大学毕业才两个月的我,还没从分离的忧伤缓过来。说是幸运,也是注定得到了保送名额,但条件是只能保送本校。在距离考研还有两个多月,突如其来的宣判,让我们大部分人措手不及,我们挣扎、反抗,终归于徒劳、妥协。
在最后一次班聚后,班里一些人(哈哈,当然包括我在内)在星空映衬下的操场围圈座谈,不知道班里谁买的孔明灯,我们班三个女生一起放了一个孔明灯,写字了吗?我忘了,天啦噜,只是才毕业两个月啊。至于之后谈的话题内容,我是忘了,但是大致内容是笑说过去,闲谈现在,遐想未来。
同班老乡的话我还是感触极深的。他说,我们这些保内的该拼一下,考研的内容平时学了,复习起来很快。我只是回答本校挺好的。

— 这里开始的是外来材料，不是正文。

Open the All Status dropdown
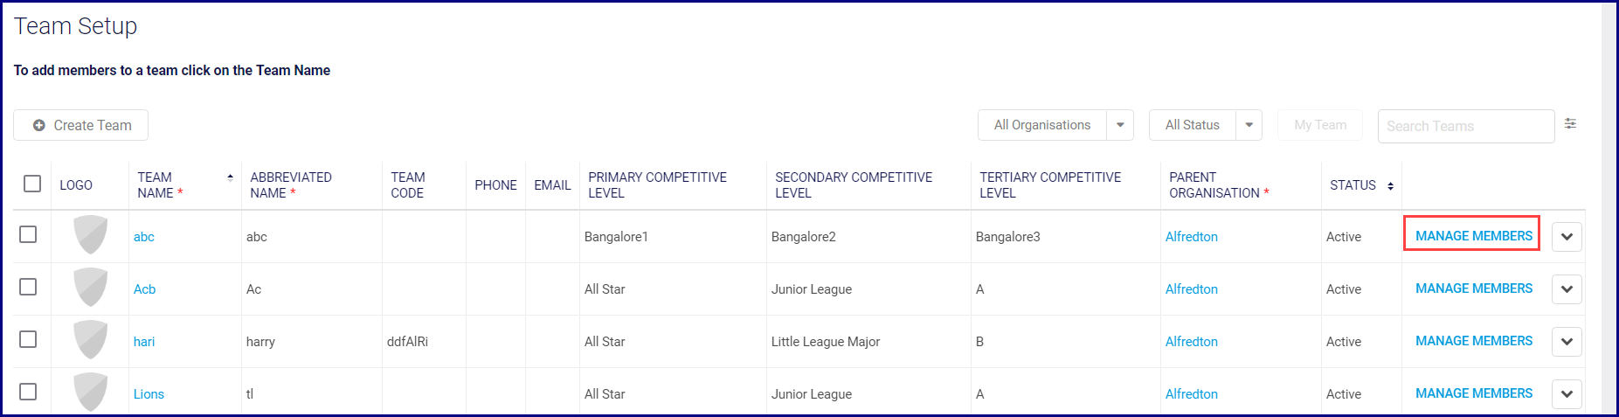tap(1249, 125)
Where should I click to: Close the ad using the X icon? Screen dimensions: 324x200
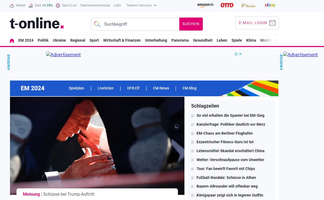coord(240,54)
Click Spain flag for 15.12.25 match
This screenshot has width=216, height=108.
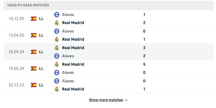pos(34,19)
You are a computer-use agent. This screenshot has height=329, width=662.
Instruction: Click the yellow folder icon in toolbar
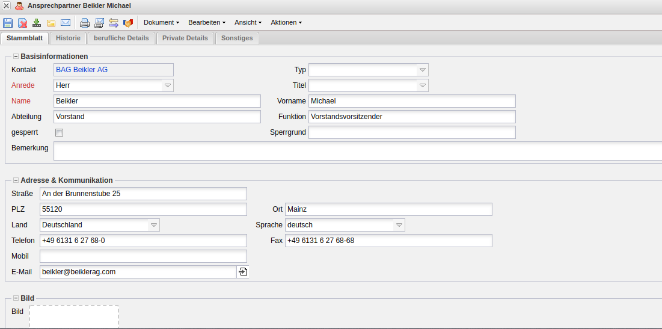click(x=51, y=23)
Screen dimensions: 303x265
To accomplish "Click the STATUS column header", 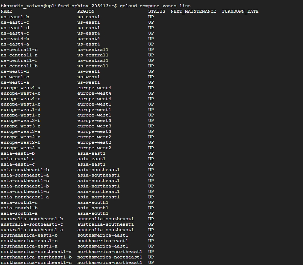I will pos(157,11).
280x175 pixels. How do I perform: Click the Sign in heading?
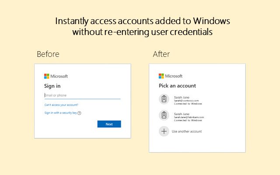tap(53, 86)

说实话,我们大部分人何曾想过自己到底要干什么,抑或者为什么要这么干。能上更好的研究生学校自是高兴,但是命运让我与本校再续前缘。于我而言,不敢盲目放弃这个大家都羡慕的保送机会,那时的我内心藏着一颗恐惧的心,害怕转换角色,无论是从报送生转为考研党,还是放弃研究生选择工作。虽然憧憬换一个职业,但是恐惧和自私挤走了内心的一丝工作念头。
因为住校四年,所以室友情是最难割舍的离别,听你诉苦,帮你说话,夜谈他人。当初带着恐惧,内心死活不愿意住校的我,害怕不会处理室友关系,现在看来是多虑了。宿舍数我最闹腾了,刷牙哼歌、半夜嗨歌、闹钟永远先闹醒室友,室友再用严肃的声音叫醒我。看来我对闹钟的声音免疫,却清醒于室友直呼我全名的声音。

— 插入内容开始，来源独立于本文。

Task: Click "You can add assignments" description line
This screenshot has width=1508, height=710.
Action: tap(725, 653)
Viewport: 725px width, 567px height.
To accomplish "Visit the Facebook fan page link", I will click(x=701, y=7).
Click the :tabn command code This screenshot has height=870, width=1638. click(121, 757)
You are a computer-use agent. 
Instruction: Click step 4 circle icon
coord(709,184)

毕业了,各自忙着各种事情的至终,包括打包行李,办理托运,把大包小包的东西寄回家。所以宿舍也只是匆匆的聚了一餐,再没有迎来下一次的聚餐。正式离别的前几天,宿舍四人像往常一样去东门小摊打望一圈,买一点儿小吃回宿舍(最爱土豆,所以东门有关土豆的小吃都吃遍了)。再回宿舍的道上,说到离别,我的泪水就在眼眶徘徊。修远大道的花草不再那么可爱了,反而让人揪心了。终究还是忍着了眼泪的肆意流淌,曾经自称为男学姐的我,逃不了感性的心思。庆幸的是和简同学是研究生室友。

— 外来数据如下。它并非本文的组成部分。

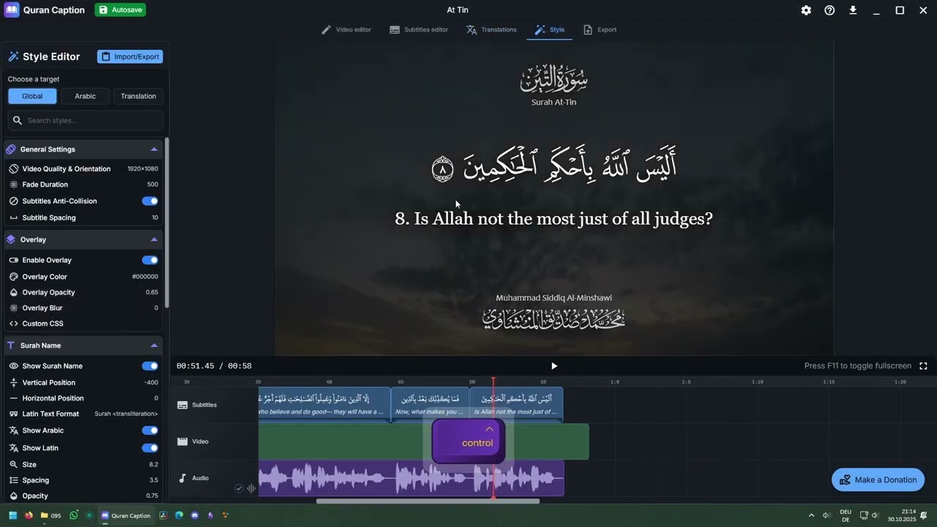
Task: Click the help question mark icon
Action: [829, 10]
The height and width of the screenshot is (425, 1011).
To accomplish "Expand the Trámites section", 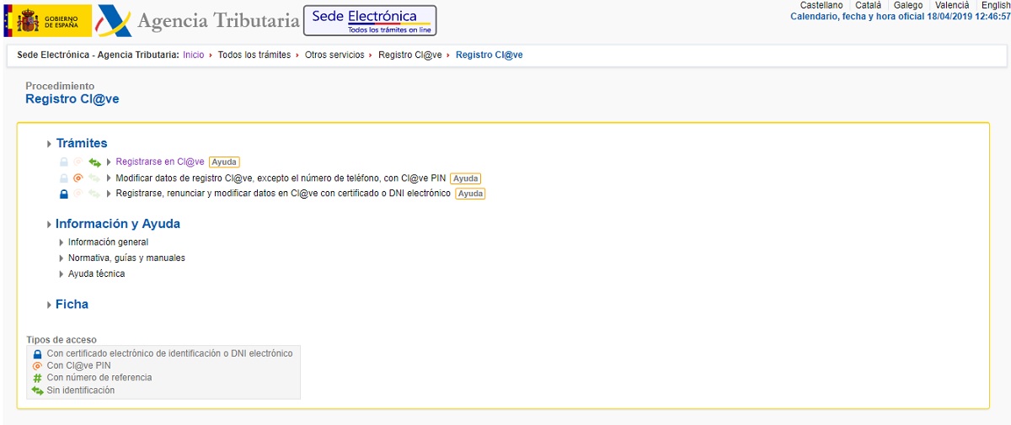I will coord(81,143).
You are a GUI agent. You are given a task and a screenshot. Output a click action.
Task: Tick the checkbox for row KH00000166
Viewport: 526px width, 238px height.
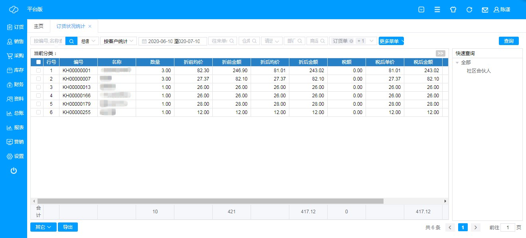38,96
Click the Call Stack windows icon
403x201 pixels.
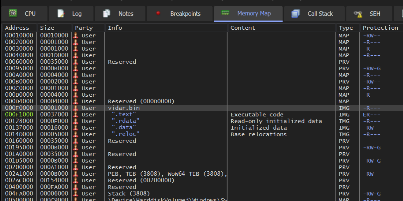click(x=296, y=13)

相比于大学毕业,高中毕业显得就比较苍白无力了。同桌在拍在毕业照的间隙,忧心的说道,怕怀念、怕离别、不舍。我一脸严肃地安慰她说,不要难过了,每到一个地方、每经历一个阶段,你都会有一群好朋友。人际圈是动态的,我们依然是好朋友,而多年以后再相聚我们依然畅所欲言,无话不谈。
回想高中毕业的我如此薄情,但是上了大学却又无比怀念。现在只是变成了珍贵的回忆。那些人,那些事,那些地方,都模糊化成记忆的泥潭,偶尔踏入,深陷其中,久久无法释怀。
怀揣着进入下一阶段的恐惧,心里安慰自己:匆匆,皆因是过客。